Material for this exercise:
_ _ _ _ _

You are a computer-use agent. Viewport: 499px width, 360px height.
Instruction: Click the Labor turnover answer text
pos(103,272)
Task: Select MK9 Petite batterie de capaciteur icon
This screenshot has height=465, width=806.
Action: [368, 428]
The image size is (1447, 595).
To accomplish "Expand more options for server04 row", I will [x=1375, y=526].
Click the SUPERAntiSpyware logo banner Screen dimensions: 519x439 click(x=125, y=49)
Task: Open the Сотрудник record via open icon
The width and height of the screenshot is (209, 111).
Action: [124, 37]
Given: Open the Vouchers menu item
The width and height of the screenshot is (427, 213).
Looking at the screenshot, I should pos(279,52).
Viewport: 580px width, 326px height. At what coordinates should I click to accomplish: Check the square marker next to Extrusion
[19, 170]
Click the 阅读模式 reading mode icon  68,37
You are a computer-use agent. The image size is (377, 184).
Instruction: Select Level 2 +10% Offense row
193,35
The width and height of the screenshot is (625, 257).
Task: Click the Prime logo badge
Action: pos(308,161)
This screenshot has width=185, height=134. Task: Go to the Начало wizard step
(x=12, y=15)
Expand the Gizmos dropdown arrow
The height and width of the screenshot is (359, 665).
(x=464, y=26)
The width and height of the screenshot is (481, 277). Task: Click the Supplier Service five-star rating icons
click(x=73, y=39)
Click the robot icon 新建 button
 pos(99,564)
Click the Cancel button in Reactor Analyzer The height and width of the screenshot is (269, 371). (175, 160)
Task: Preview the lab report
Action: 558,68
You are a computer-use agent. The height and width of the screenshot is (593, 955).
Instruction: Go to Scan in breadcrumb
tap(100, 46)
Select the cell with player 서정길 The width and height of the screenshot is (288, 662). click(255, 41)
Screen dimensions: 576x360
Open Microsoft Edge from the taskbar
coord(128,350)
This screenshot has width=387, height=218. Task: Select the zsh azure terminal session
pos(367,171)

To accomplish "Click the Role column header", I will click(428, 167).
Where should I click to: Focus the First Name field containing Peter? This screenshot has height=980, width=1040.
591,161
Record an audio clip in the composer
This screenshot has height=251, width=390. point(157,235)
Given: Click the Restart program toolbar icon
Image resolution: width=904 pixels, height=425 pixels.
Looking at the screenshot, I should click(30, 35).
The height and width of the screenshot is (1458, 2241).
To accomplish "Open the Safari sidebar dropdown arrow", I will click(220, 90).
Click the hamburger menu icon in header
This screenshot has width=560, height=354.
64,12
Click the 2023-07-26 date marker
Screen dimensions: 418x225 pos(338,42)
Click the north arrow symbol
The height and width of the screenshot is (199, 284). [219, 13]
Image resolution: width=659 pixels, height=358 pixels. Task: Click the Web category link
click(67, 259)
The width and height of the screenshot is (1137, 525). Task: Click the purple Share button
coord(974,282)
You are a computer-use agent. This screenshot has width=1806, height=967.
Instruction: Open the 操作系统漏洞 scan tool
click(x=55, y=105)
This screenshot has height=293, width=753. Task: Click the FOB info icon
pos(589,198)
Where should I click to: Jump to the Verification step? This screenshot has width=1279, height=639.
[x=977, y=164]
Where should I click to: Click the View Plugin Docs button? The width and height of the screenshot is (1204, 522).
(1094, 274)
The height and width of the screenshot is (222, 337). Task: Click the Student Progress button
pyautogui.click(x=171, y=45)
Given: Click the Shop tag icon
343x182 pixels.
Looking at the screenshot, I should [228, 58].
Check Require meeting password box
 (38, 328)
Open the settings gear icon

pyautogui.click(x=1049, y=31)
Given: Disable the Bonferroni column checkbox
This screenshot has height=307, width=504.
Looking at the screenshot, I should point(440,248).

_ _ _ _ _

Task statement: Render the items from the first line through the line containing "Click the 阅读模式" as a Markdown table with the columns No. and Entry, placing each line's number under No. and the line itself under Entry, and omitting any blank lines.

Complete output:
| No. | Entry |
|---|---|
| 1 | You are a computer-use agent. Viewport: 499px width, 360px height. |
| 2 | Instruction: Click the Labor turnover answer text |
| 3 | pos(103,272) |
| 4 | Task: Select MK9 Petite batterie de capaciteur icon |
| 5 | This screenshot has height=465, width=806. |
| 6 | Action: [368, 428] |
| 7 | The image size is (1447, 595). |
| 8 | To accomplish "Expand more options for server04 row", I will [x=1375, y=526]. |
| 9 | Click the SUPERAntiSpyware logo banner Screen dimensions: 519x439 click(x=125, y=49) |
| 10 | Task: Open the Сотрудник record via open icon |
| 11 | The width and height of the screenshot is (209, 111). |
| 12 | Action: [124, 37] |
| 13 | Given: Open the Vouchers menu item |
| 14 | The width and height of the screenshot is (427, 213). |
| 15 | Looking at the screenshot, I should pos(279,52). |
| 16 | Viewport: 580px width, 326px height. At what coordinates should I click to accomplish: Check the square marker next to Extrusion |
| 17 | [19, 170] |
| 18 | Click the 阅读模式 reading mode icon  68,37 |